Education led Braun to career in writing, production
One Franklin College alumnus is in the national spotlight once again, nearly two years after winning a $1 million prize for a Super Bowl ad.
Travis Braun, a 2010 graduate, is known on campus for winning the Doritos Crash the Super Bowl competition with his “Doritos Dogs” commercial. Now, Braun is developing three new Disney television series, including one based on Disney-Pixar’s “Monsters, Inc.”
Following his four-year college venture, Braun journeyed to California to kick-start his writing career.
After a few years on the west coast, he joined the Nickelodeon Writing Program, a year-long program for young talents to develop their scripts and get paid by Nickelodeon. Through this, Braun said he made several connections that eventually landed him a meeting with Disney producers.
“I pitched them a show, and they liked it. I started writing it, and they liked the script, so we’re off into production now,” Braun said.
Seven years after earning a bachelor’s degree at Franklin, Braun now has three shows going into production.
“To have three going at the same time—it’s a bit overwhelming,” he said. “Thankfully, Disney’s paired me with some amazing people and some great producers who know what they’re doing and have done it a lot more than I have.”
Looking back on his time at Franklin College, Braun said he never would have pictured himself working for a company like Disney.
“When I was at Franklin, there wasn’t any sort of TV or film track or any major,” Braun said. “Hollywood felt like such a weird, far-off place. That was for other people, you know? I wasn’t one of those kinds of people who worked in Hollywood or did that kind of thing.”

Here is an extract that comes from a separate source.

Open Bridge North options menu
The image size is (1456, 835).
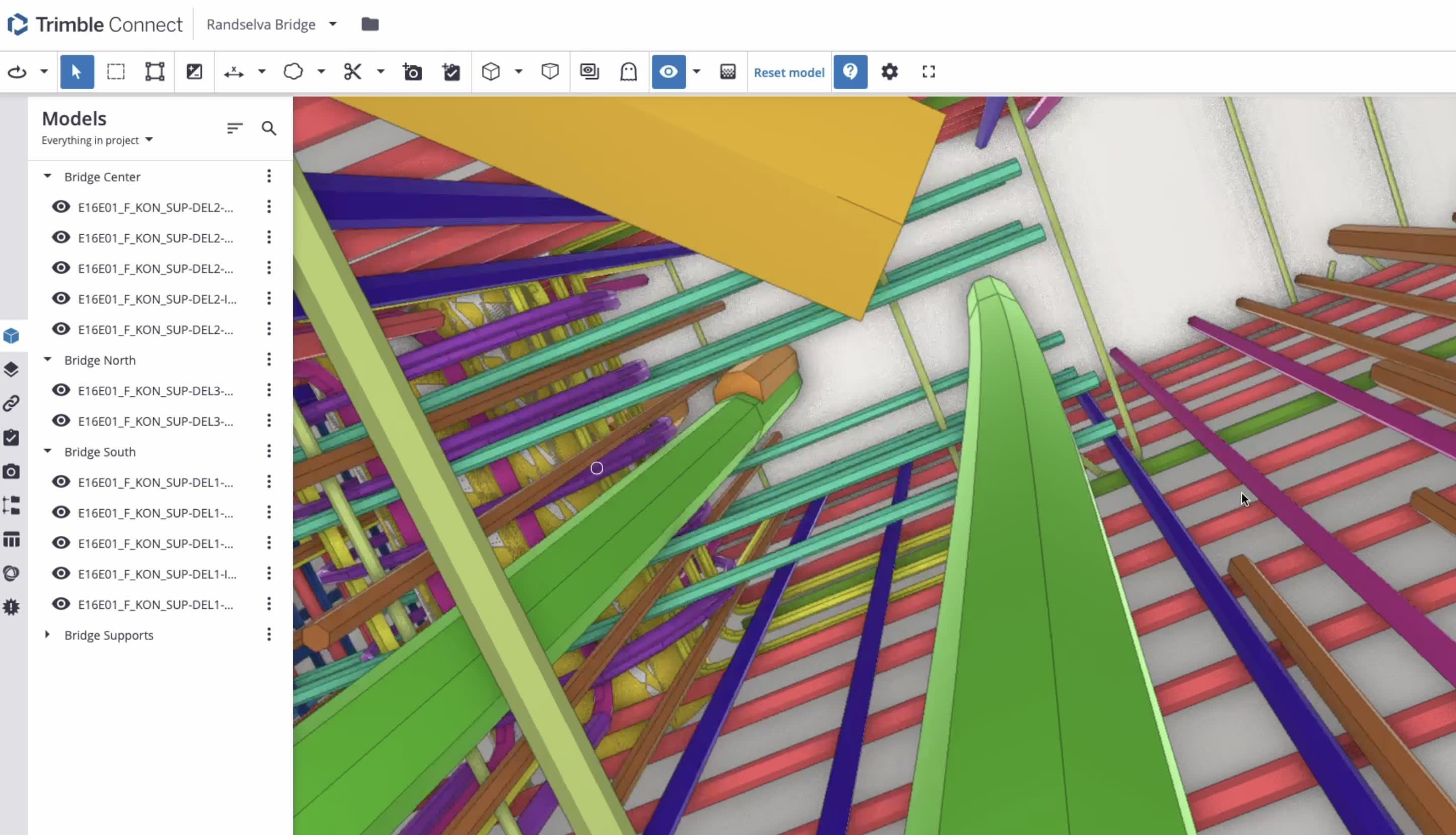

Despite not having a major tailored to his career choice, Braun said he learned to value his liberal arts education.
“I would say 90 percent of the struggle I have on a day-to-day basis, or 90 percent of the problems I deal with, aren’t writing-related. I know how to write. It’s the other things where you are sort of pushed. Those are the things that Franklin teaches you—how to deal with those aspects of your knowledge that you might not be as well versed on.”